By Sam Drury
Last Updated: 09/10/20 5:20pm
Former England fast bowler Darren Gough has been awarded an MBE for services to cricket in the Queen’s Birthday Honours list.
The list was due to be published in June but was pushed back to allow nominations for people playing important roles during the early months of the coronavirus pandemic.
Gough played 58 Test matches for England between 1994 and 2003, taking 229 wickets at an average of 28.39, while his white-ball career extended to 2006 and saw him claim 235 one-day international wickets at 26.42 in 159 games.
In total the Yorkshireman took 855 first-class wickets and 598 in List A cricket but, impressive as his numbers are, there was far more to Gough’s career than that.
Gough was a talisman throughout his England career, whenever they were in need of a wicket, the captain turned to him and invariably he delivered. However, even when things were not going his way, his energy and effort never dipped as he continued to charge in in search of wickets.
Ever the showman, Gough was able to inspire and galvanise not only his own team-mates but the crowd, with his bowling, in the field and even with his adventurous approach with the bat down the order.
While he was instrumental in series wins over West Indies, Pakistan and Sri Lanka in 2000 and 2001, arguably Gough’s standout moment came during the New Year’s Test in Australia in 1999.
At the famous Sydney Cricket Ground, Gough became the first – and ultimately, only – England player to take an Ashes hat-trick in the 20th century as he had Ian Healy caught behind and then bowled Stuart MacGill and Colin Miller.
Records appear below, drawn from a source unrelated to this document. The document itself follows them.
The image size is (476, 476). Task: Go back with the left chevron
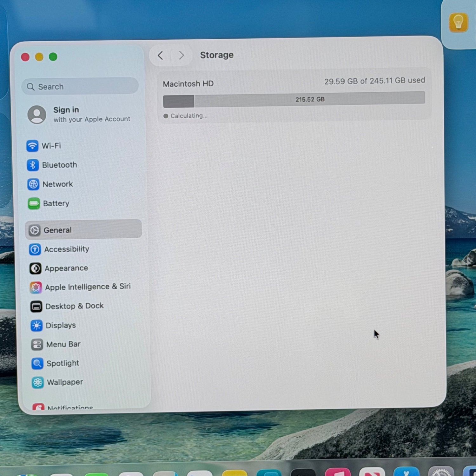161,56
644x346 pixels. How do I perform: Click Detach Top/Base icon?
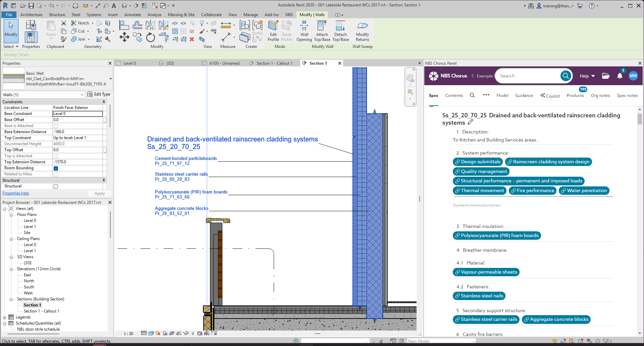[340, 26]
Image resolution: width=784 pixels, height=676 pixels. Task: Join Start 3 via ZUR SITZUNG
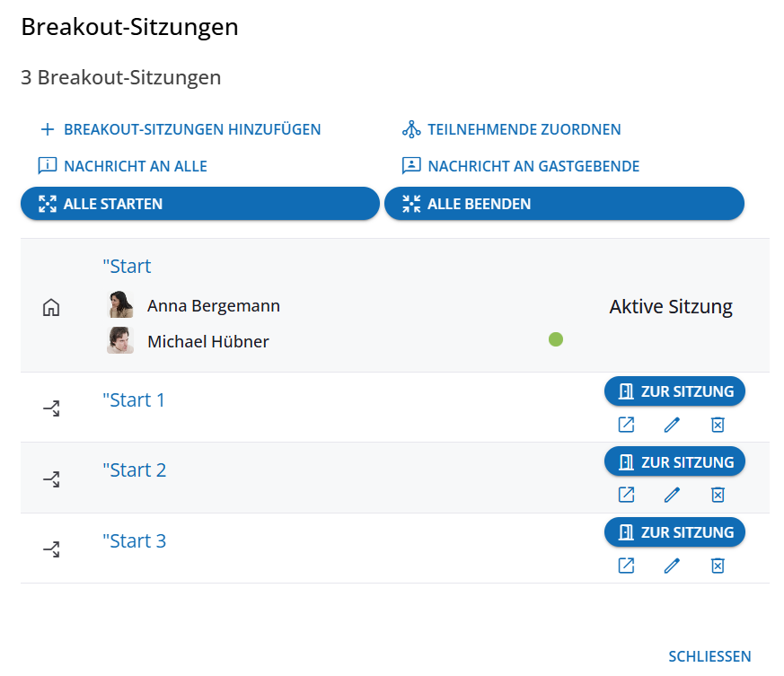[x=675, y=532]
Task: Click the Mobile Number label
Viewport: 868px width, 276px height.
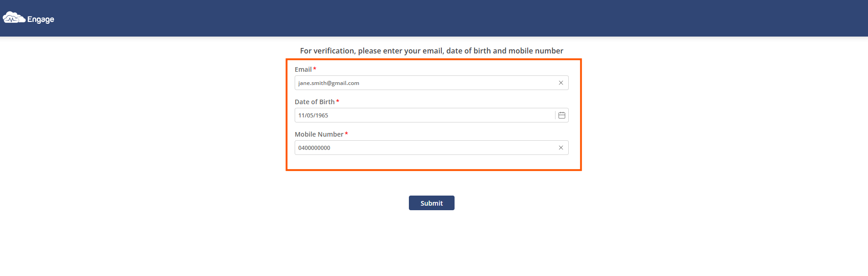Action: pyautogui.click(x=319, y=134)
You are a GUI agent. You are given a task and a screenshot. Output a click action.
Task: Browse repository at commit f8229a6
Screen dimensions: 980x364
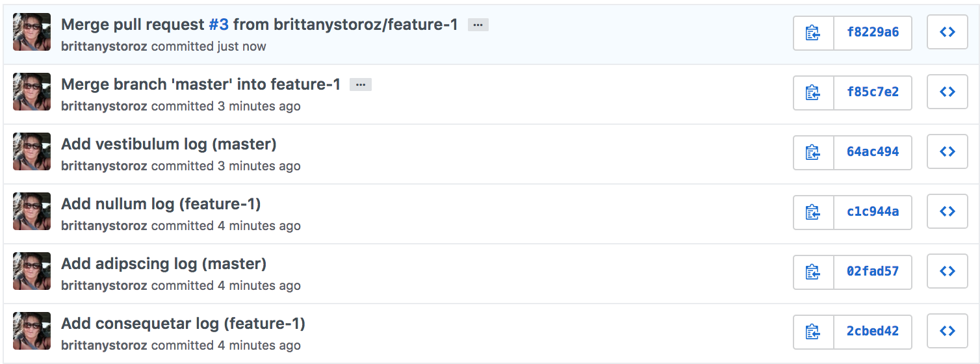pyautogui.click(x=947, y=33)
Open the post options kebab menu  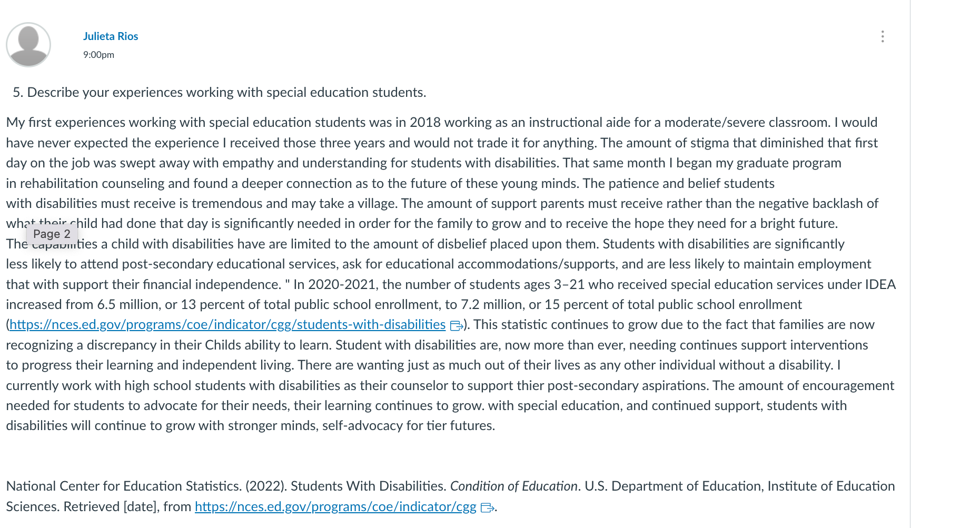tap(883, 36)
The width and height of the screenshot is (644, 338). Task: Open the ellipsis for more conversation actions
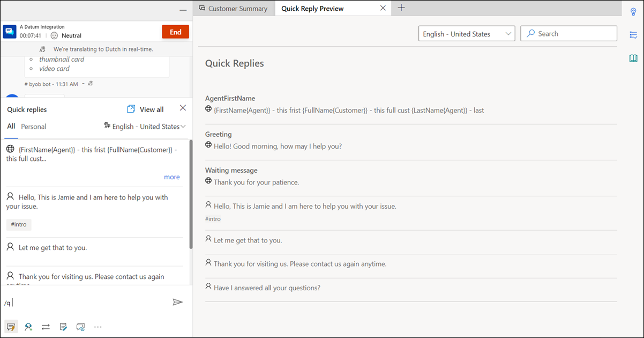coord(98,327)
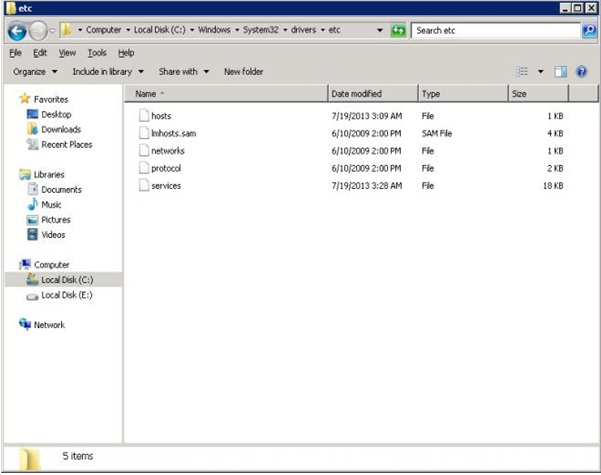Click the change view icon
601x475 pixels.
pyautogui.click(x=521, y=72)
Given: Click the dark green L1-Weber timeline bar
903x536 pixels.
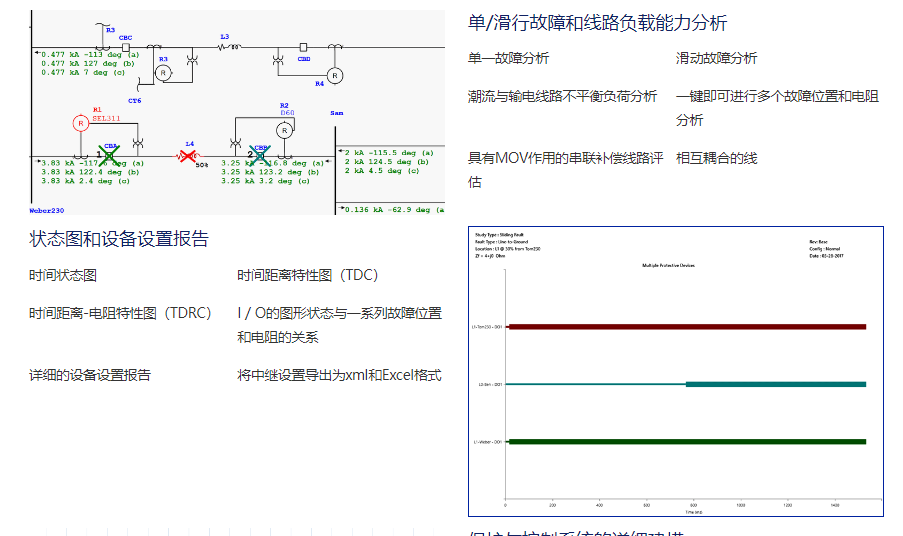Looking at the screenshot, I should click(x=686, y=441).
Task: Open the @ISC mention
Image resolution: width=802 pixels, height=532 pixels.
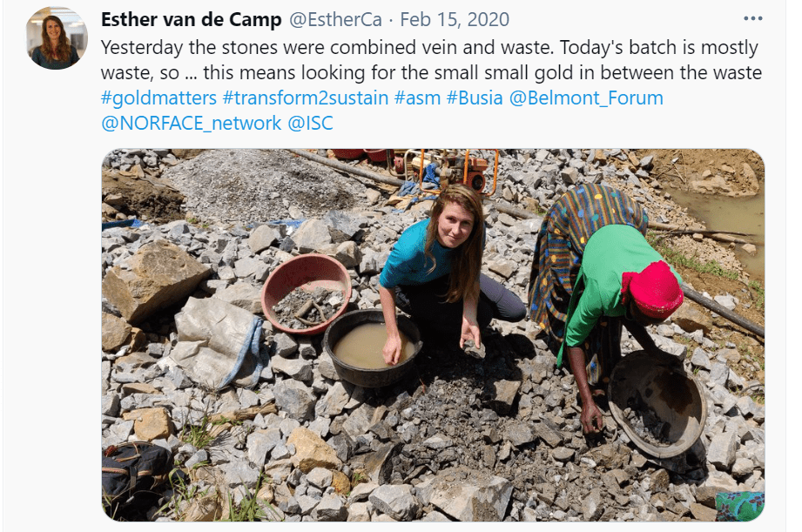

The latter two were examples of his brilliance with the reverse-swinging ball, a key part of his armoury and one of the reasons for his success in England’s famous series wins in Pakistan and Sri Lanka.
A knee injury ruled Gough out of the 2002-03 Ashes tour and eventually led to his retirement from Test cricket at the end of the summer of 2003, although he continued as part of the England ODI side until 2006.
After being left out of the England squad for the 2007 World Cup, Gough called time on his international career and, following three years at Essex, returned to Yorkshire as captain.
After two years back at Headingley, Gough retired from cricket in September 2008, 19 years on from making his debut for the White Rose county.
Since retiring, ‘Dazzler’ has forged a successful second career as a radio broadcaster and was also brought in to work with England’s seam bowlers on a short-term consultancy basis on their tour of New Zealand in 2019.